Back in the Owl House, Luz finally sends a text back to her mother. However, it is revealed that someone has been sending Camila letters while claiming to be Luz.

==Production==
"Enchanting Grom Fright" was written by Lee Knox Ostertag under a story from Ostertag, series creator Dana Terrace, and Rachel Vine, with storyboards by Charlie Bryant, Emmy Cicierega, Cat Harman-Mitchell, Hayley Foster, Madeleine Flores, Chris Pianka, and Spencer Wan. The episode was directed by Stu Livingston.

Terrace has wanted to create an episode for the series centered on a prom-like concept ever since starting development on the show. She has also wanted to feature main LGBT characters in the series, as she is bisexual herself. However, while the idea has been "extremely supported" by executives at Disney, it was initially unapproved by "a certain Disney leadership", but was eventually approved. Wan, who storyboarded the dance sequence in the episode with Foster, referred to it as "the gay thing", and said that it was the first opportunity he had to storyboard "anything even remotely queer".

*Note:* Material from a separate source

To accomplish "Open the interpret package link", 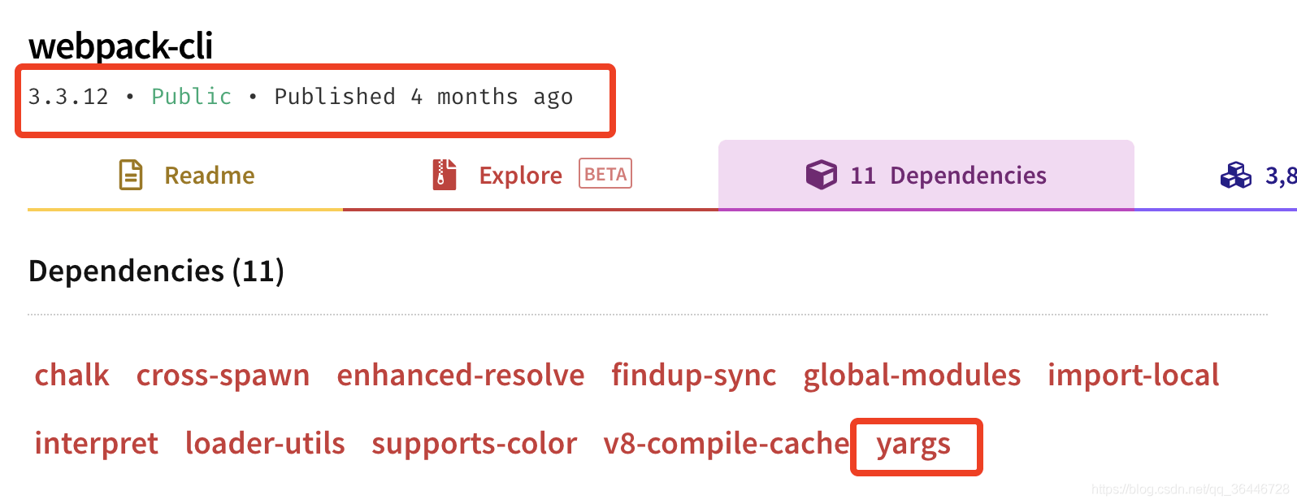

Early drafts for the episode had a different prom-like concept, in which "P.R.O.M." were the initials for "Perennial Ritual Offering Maiden", but was later changed during production.

==Reception==

Luz Noceda and Amity Blight dance.

The episode received universal acclaim. Several critics highlighted the episode due to its confirmation of Amity's crush towards Luz. Several news outlets, such as Variety and NY Post said that the episode "made history" for including Disney's first main bisexual character. Marcelo Garcia of CBR said that the episode was "a tremendous step in the right direction for Disney, a company that has struggled with LGBTQ+ representation in recent years."

Other critics also reviewed the episode positively. For instance, Palmer Harsch of Insider wrote that the episode "helped Disney Channel make a major step forward in terms of LGBTQ representation", and hoped the episode could serve as "a harbinger of further LGBTQ stories to come on Disney Channel." Similarly, Kirby Beaton of BuzzFeed argued that "queer content on the Disney Channel is a huge stride in queer representation" while Matt Tracy of Gay City News stated that the series' portrayal of LGBT characters is "a refreshing development considering the lack of queer representation in animated television during recent years." Additionally, Petrana Radulovic of Polygon praised the dance sequence between Luz and Amity as "ADORABLE and beautifully animated." At the same time, some argued that the show's LGBTQ representation falls on the shoulders of the writers and creators of The Owl House instead of Disney while Michele Kirichanskaya of The Mary Sue wrote that shows like The Owl House, in tandem with She-Ra and the Princesses of Power, and The Prom, it breaks down "old heteronormative traditions" of prom itself. Mey Rude of Out, reviewing a season 2 episode "Through the Looking Glass Ruins," described this episode as one of "season one's gayest episodes" along with "Wing It Like Witches."

PFLAG praised the series for its LGBTQ+ visibility, while GLAAD similarly praised it for having an "inclusive, fair, accurate, and age-appropriate world through the representation of its characters". Doc McStuffins creator Chris Nee praised the series' inclusivity towards LGBTQ+ characters, while also noting how she struggled with including a multiracial lesbian couple in the Doc McStuffins episode "The Emergency Plan". Similarly, The Owl House voice actor Alex Hirsch thanked Terrace and the production team for including LGBT characters, while noting how he was forbidden to include LGBT characters in his own show, Gravity Falls. Hirsch also commented how the dancing sequence would be considered "inappropriate" by Disney in 2012, saying that Disney "did good" by allowing the scene to be featured. Also, ND Stevenson, creator of She-Ra and the Princesses of Power, invited his wife and the episode's co-writer, Lee Knox Ostertag, to Grom, sharing "Grom experience" both had experienced with followers of each person.